Task prompt: Among the records that follow, set down only the lines from the one containing "Image resolution: width=1431" to the one containing "Task: Toggle the script editor visibility", both included, exactly.

Stored data:
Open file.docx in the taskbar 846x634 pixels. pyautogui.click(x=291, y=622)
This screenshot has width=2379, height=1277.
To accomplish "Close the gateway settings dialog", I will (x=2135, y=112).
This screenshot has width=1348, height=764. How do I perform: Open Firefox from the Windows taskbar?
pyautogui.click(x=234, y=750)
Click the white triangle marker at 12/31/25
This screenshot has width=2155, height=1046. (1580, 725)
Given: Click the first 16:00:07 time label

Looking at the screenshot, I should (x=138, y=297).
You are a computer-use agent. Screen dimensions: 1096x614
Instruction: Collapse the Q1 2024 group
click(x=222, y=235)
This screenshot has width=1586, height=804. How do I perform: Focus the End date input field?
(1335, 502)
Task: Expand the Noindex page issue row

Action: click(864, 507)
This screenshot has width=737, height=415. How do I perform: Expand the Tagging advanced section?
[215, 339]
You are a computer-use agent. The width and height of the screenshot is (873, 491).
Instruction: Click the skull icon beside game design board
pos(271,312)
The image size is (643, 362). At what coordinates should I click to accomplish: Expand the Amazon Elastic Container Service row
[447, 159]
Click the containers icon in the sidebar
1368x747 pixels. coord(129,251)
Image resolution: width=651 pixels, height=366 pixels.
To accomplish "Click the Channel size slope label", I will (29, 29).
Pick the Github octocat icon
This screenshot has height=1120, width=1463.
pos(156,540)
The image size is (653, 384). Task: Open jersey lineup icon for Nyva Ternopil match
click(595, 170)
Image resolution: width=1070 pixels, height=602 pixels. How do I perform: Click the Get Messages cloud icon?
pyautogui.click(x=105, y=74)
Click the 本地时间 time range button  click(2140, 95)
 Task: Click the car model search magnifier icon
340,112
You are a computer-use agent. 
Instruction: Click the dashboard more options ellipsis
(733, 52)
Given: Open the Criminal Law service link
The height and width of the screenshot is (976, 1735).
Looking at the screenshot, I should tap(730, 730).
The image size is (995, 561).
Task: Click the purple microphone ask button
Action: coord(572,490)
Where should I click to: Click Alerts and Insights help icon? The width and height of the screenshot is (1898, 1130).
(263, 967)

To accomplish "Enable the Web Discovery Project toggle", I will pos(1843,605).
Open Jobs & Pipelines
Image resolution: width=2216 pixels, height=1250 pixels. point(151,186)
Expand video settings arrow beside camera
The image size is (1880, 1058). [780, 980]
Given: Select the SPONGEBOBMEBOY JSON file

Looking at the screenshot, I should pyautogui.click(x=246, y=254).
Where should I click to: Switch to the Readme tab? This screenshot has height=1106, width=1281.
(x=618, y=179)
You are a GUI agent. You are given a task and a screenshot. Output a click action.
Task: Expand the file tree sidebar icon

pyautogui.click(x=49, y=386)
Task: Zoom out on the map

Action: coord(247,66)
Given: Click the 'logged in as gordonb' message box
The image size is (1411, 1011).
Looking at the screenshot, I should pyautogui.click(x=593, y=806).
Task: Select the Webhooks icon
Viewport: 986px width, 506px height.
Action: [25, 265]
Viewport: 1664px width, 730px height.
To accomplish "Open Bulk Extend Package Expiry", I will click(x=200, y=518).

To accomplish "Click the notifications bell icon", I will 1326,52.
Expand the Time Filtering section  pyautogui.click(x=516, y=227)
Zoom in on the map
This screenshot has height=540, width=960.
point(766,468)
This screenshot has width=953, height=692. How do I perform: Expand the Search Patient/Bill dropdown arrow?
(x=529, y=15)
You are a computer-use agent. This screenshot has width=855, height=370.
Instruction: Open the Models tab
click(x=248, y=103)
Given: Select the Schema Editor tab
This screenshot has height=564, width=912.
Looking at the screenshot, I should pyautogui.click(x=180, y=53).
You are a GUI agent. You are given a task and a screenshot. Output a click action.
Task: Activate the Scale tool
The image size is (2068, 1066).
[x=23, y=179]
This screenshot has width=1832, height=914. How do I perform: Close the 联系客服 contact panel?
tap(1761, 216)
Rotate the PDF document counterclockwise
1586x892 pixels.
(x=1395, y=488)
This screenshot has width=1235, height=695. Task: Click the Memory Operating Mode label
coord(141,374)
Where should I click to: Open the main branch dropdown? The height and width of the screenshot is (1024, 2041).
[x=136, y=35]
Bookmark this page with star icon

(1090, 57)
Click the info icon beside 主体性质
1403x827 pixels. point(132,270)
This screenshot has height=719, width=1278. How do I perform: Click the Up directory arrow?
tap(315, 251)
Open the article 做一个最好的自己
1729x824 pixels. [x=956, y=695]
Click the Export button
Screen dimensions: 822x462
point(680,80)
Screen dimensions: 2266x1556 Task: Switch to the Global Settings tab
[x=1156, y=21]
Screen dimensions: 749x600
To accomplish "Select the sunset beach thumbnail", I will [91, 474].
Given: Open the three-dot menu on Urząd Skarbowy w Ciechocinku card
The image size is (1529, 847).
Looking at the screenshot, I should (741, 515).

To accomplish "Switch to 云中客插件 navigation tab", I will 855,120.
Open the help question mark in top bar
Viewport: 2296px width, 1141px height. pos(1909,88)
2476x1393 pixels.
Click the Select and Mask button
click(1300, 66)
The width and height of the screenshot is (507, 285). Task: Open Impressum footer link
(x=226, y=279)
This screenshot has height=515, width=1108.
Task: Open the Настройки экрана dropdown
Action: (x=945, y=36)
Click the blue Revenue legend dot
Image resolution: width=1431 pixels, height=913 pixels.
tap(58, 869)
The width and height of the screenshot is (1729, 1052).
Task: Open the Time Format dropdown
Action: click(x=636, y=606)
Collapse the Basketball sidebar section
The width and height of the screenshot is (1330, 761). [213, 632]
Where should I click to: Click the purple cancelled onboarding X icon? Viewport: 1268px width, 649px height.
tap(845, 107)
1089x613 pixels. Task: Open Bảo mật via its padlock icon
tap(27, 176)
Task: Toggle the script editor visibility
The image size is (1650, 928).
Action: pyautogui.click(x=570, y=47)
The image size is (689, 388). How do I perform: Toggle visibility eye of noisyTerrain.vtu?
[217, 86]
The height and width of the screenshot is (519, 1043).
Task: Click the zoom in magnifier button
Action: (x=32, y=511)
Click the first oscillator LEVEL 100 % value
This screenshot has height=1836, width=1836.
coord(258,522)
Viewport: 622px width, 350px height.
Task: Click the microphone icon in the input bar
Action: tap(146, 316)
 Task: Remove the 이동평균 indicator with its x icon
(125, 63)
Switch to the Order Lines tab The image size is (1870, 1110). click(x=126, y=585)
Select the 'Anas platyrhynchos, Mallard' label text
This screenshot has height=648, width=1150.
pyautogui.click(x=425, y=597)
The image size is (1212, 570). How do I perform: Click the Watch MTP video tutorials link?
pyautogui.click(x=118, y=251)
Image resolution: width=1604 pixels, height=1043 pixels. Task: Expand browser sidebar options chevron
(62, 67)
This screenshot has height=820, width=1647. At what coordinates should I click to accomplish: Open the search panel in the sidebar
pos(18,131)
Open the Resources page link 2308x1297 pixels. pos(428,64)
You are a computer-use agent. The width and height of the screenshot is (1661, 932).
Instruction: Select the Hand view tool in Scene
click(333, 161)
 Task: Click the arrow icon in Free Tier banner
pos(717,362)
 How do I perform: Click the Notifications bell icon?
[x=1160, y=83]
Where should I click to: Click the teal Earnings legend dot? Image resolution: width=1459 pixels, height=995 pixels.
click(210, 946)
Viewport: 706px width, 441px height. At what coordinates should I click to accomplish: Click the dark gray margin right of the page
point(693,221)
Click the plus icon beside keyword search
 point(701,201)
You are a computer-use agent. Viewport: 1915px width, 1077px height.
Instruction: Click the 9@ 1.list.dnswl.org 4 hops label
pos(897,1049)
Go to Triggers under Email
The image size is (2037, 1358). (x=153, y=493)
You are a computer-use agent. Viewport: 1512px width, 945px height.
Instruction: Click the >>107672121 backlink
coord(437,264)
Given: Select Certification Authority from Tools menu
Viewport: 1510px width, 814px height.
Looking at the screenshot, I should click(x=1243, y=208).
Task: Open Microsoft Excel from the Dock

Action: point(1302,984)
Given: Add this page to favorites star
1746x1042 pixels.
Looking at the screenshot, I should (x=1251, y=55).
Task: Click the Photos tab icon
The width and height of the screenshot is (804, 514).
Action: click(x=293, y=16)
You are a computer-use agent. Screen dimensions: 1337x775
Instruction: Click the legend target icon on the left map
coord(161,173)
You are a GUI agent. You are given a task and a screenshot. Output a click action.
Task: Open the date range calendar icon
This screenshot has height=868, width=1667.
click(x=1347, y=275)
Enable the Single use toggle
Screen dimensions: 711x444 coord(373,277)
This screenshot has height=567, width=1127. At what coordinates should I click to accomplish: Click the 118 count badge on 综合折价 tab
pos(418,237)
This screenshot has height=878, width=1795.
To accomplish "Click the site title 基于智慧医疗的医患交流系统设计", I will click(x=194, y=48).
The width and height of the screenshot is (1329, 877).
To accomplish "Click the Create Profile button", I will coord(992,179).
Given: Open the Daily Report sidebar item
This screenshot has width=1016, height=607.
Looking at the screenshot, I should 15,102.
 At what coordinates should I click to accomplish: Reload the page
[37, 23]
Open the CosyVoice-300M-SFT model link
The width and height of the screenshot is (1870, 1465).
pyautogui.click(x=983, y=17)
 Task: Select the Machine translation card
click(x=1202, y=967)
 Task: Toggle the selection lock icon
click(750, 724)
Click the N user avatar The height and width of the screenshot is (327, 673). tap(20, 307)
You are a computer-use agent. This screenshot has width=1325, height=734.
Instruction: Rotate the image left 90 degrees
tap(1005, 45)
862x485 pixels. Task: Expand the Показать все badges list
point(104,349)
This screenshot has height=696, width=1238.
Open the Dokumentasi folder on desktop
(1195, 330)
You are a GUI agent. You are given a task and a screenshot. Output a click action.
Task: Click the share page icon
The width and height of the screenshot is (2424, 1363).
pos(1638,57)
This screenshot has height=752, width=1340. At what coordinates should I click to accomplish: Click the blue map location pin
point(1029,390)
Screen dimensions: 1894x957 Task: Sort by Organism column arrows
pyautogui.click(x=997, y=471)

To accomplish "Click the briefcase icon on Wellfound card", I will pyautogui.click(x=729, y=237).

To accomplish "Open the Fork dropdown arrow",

Result for this exercise:
Image resolution: width=1431 pixels, height=913 pixels.
tap(58, 869)
The width and height of the screenshot is (1729, 1052).
Task: Open the Time Format dropdown
Action: click(x=636, y=606)
Collapse the Basketball sidebar section
The width and height of the screenshot is (1330, 761). [213, 632]
Where should I click to: Click the purple cancelled onboarding X icon? Viewport: 1268px width, 649px height.
tap(845, 107)
1089x613 pixels. Task: Open Bảo mật via its padlock icon
tap(27, 176)
Task: Toggle the script editor visibility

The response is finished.